┌──

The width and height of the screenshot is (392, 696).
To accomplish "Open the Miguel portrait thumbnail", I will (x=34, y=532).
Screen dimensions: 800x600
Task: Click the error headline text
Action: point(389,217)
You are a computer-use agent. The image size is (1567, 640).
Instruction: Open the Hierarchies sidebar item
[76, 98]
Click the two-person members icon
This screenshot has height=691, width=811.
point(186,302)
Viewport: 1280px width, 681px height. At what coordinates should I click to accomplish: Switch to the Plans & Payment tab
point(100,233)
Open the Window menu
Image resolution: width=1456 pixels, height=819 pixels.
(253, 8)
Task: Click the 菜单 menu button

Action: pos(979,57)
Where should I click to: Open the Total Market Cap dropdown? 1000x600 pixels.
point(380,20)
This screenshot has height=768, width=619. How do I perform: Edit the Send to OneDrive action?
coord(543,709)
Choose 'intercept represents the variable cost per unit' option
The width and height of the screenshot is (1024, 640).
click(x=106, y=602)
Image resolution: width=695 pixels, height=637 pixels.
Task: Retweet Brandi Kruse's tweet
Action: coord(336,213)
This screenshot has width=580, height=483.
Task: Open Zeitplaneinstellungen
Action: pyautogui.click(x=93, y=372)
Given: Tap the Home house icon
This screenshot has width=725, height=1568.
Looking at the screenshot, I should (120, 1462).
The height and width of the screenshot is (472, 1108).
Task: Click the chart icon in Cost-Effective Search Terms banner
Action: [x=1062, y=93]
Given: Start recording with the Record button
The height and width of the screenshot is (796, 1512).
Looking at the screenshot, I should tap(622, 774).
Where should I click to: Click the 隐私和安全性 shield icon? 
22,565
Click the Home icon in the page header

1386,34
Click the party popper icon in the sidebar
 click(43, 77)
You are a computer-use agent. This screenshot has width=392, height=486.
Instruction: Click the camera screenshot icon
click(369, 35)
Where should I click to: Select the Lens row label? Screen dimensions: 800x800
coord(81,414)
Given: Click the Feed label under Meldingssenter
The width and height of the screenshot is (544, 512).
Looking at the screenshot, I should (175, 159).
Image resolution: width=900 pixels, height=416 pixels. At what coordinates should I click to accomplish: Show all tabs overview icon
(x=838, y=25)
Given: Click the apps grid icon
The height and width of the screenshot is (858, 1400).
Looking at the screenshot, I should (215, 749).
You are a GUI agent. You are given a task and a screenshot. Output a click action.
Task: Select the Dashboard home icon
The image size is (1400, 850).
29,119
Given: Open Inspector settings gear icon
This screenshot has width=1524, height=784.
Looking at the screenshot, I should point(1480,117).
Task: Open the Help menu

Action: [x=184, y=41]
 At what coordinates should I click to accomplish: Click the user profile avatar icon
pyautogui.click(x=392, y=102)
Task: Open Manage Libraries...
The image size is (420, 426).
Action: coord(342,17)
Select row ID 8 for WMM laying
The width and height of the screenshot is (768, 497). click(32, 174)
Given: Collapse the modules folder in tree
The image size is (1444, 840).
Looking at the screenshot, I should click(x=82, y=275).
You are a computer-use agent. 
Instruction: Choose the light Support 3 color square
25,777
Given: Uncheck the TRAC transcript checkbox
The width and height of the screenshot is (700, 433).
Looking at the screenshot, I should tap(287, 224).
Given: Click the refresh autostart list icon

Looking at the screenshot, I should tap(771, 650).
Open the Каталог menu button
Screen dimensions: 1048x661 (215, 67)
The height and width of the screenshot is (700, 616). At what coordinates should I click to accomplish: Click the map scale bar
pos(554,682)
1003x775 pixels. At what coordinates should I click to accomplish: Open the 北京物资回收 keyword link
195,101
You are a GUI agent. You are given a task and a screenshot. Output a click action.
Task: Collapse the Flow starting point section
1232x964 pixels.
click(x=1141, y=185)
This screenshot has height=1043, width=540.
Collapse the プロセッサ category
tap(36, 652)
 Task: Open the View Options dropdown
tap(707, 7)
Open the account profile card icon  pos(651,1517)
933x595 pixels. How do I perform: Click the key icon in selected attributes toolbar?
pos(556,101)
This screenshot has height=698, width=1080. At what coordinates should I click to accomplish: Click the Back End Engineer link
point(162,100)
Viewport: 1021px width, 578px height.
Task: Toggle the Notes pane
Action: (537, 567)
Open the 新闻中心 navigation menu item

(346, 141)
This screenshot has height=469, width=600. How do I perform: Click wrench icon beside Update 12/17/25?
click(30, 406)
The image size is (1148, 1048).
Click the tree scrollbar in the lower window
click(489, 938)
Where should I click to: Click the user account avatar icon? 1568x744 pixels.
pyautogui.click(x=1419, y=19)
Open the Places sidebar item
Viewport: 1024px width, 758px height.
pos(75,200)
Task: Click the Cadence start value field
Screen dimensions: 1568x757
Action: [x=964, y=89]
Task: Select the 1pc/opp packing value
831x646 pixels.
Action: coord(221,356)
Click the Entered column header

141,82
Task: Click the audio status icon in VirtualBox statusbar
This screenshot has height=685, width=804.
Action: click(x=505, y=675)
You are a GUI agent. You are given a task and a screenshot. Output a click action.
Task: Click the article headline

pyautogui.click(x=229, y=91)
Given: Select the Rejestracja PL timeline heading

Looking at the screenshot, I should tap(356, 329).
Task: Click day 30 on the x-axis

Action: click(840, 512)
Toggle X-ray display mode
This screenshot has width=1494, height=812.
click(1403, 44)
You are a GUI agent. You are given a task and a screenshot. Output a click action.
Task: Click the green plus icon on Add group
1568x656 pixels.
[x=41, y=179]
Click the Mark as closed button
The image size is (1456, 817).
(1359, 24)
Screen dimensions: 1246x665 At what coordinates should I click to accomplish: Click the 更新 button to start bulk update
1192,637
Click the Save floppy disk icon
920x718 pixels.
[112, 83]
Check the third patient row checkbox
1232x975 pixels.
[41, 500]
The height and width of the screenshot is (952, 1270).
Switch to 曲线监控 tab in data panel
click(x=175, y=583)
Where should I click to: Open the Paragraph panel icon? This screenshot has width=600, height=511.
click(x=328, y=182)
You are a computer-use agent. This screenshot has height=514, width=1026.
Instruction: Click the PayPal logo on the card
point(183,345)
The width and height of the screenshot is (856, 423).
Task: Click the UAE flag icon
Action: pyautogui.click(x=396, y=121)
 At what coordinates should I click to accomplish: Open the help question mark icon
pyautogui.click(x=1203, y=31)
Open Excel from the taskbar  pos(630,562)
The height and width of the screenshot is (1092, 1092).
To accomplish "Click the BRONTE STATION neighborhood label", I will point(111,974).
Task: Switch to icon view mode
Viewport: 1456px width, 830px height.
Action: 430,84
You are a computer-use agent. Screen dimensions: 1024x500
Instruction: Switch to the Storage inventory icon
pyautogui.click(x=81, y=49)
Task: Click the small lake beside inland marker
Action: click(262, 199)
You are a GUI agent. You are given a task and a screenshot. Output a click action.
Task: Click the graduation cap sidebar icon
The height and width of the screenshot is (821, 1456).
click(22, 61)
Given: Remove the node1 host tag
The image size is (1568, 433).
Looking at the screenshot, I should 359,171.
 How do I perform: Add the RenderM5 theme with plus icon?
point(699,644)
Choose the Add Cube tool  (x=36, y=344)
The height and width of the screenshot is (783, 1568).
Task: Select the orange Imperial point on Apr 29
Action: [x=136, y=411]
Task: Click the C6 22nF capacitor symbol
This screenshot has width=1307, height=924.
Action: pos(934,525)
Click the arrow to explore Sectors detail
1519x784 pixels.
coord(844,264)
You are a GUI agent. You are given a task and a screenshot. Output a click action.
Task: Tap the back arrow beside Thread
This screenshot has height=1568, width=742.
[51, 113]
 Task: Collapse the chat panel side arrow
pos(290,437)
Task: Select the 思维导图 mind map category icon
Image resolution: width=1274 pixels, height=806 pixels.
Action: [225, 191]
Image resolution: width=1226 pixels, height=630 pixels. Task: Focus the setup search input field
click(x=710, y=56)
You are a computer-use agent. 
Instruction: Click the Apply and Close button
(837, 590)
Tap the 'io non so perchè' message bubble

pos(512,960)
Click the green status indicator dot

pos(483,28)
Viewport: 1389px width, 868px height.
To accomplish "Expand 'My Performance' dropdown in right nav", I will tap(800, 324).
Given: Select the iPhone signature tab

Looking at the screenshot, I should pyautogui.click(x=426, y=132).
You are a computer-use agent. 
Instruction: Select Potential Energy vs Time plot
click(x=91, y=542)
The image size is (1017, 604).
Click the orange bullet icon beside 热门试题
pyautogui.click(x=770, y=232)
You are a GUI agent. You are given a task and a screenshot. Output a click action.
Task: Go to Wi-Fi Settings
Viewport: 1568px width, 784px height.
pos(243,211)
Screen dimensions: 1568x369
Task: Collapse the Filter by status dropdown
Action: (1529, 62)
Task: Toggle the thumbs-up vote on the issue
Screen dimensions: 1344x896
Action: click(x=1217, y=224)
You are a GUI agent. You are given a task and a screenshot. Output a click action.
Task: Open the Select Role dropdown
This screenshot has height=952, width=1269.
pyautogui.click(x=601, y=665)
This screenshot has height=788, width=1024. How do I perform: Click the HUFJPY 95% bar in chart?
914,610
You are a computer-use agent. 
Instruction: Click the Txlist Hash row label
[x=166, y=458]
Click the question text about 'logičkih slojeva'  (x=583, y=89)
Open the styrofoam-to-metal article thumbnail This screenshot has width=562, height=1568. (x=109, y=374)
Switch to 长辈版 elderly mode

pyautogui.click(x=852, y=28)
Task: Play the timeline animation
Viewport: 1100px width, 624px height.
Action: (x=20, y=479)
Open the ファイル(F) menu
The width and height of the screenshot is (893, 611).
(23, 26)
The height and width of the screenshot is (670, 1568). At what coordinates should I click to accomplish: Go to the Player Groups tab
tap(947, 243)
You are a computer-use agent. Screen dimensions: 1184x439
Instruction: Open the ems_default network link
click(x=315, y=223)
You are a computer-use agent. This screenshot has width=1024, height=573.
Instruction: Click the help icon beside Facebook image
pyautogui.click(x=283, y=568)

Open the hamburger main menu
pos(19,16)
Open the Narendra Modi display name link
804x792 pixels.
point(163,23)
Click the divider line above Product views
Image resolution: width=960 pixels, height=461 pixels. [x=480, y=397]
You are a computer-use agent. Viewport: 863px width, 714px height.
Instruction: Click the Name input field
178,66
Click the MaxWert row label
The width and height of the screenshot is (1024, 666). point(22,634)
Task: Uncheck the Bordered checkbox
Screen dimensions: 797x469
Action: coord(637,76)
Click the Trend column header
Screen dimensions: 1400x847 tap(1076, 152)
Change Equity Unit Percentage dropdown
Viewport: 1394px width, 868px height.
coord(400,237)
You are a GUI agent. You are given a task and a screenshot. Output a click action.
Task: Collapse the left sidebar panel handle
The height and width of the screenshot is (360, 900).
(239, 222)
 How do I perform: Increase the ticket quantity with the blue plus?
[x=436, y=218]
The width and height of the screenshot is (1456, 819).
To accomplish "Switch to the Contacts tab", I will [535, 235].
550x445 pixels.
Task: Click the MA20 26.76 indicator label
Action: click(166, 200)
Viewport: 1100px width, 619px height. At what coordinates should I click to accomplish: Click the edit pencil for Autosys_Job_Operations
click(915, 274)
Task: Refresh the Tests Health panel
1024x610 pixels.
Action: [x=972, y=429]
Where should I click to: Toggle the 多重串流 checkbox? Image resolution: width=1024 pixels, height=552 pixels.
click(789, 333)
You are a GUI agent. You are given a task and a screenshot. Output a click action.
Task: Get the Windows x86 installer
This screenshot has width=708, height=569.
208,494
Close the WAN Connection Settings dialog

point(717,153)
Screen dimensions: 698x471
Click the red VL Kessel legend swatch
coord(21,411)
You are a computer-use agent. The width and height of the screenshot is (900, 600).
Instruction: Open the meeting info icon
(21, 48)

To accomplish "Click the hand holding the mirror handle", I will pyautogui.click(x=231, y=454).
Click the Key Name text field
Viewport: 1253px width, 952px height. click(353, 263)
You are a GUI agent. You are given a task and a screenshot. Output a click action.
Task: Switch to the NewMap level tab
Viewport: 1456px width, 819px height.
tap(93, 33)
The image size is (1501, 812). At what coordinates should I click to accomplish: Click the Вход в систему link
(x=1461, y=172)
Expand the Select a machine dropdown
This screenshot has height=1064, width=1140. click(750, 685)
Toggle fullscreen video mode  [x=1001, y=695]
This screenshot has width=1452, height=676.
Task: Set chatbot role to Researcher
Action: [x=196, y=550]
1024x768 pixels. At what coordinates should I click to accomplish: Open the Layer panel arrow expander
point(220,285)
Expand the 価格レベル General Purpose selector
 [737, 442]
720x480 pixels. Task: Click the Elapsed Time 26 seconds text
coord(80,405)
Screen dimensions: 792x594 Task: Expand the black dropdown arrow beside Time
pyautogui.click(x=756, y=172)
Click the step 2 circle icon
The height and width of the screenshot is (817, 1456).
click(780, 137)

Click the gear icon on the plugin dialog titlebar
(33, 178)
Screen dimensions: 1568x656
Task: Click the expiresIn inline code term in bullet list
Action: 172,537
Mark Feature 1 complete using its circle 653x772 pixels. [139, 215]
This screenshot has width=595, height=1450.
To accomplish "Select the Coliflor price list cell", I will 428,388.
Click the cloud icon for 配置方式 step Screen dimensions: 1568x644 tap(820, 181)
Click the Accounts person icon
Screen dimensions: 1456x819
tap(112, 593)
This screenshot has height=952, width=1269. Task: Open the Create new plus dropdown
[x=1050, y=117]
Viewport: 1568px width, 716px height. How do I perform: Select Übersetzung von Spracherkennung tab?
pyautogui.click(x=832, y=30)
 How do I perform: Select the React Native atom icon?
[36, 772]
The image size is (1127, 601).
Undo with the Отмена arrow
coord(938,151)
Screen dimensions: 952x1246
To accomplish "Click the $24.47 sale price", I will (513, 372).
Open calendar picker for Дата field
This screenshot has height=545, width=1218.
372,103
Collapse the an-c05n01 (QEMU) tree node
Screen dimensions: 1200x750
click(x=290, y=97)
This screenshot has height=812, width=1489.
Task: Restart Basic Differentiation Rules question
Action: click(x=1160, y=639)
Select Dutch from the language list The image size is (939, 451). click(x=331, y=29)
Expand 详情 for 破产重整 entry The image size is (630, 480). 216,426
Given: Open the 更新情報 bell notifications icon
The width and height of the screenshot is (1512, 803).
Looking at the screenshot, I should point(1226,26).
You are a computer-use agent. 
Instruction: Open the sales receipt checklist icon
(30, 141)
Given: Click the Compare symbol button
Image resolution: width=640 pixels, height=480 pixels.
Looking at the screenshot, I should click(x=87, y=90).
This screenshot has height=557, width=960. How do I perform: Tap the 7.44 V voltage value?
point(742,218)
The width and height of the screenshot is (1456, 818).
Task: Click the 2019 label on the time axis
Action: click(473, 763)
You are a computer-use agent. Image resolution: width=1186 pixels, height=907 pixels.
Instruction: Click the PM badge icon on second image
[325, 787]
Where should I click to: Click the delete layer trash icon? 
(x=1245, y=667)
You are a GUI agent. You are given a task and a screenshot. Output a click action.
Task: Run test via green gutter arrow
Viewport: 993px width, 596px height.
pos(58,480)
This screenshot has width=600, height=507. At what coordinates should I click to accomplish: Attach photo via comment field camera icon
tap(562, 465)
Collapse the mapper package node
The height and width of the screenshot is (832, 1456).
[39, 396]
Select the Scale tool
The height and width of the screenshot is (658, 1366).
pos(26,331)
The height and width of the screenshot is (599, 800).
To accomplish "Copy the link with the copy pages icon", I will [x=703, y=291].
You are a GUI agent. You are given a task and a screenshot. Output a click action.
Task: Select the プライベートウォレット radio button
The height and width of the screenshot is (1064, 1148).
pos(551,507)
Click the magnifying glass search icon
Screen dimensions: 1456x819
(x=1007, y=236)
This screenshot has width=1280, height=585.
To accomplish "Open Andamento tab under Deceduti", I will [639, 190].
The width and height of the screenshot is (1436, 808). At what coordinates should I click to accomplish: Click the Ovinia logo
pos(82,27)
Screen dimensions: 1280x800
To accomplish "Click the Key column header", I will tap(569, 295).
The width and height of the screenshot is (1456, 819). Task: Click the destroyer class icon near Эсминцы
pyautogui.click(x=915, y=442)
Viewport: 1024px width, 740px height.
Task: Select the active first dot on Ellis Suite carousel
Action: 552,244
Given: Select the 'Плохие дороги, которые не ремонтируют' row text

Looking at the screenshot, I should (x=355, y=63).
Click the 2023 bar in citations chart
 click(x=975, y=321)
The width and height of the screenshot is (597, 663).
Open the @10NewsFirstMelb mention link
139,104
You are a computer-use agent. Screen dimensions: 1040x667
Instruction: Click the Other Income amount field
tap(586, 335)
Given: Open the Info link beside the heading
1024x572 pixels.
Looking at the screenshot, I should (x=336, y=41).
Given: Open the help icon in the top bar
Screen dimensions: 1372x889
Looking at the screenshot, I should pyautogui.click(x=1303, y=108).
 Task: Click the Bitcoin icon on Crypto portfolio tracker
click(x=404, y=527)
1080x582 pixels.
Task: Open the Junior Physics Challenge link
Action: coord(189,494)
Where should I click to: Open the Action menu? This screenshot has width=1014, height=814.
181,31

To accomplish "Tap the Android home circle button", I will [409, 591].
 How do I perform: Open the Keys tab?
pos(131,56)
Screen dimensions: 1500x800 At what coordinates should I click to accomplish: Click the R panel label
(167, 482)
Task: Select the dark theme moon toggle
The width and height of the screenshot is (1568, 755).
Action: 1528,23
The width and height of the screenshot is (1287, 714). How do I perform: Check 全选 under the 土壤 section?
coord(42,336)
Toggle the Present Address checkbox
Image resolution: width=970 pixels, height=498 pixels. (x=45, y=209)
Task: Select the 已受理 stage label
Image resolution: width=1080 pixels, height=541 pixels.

└──

Reproduce the entries above, from the line with "Task: Open Manage Libraries..." to the line with "Looking at the screenshot, I should click(x=82, y=275).", copying each line verbatim.

Task: Open Manage Libraries...
The image size is (420, 426).
Action: coord(342,17)
Select row ID 8 for WMM laying
The width and height of the screenshot is (768, 497). click(32, 174)
Given: Collapse the modules folder in tree
The image size is (1444, 840).
Looking at the screenshot, I should click(x=82, y=275).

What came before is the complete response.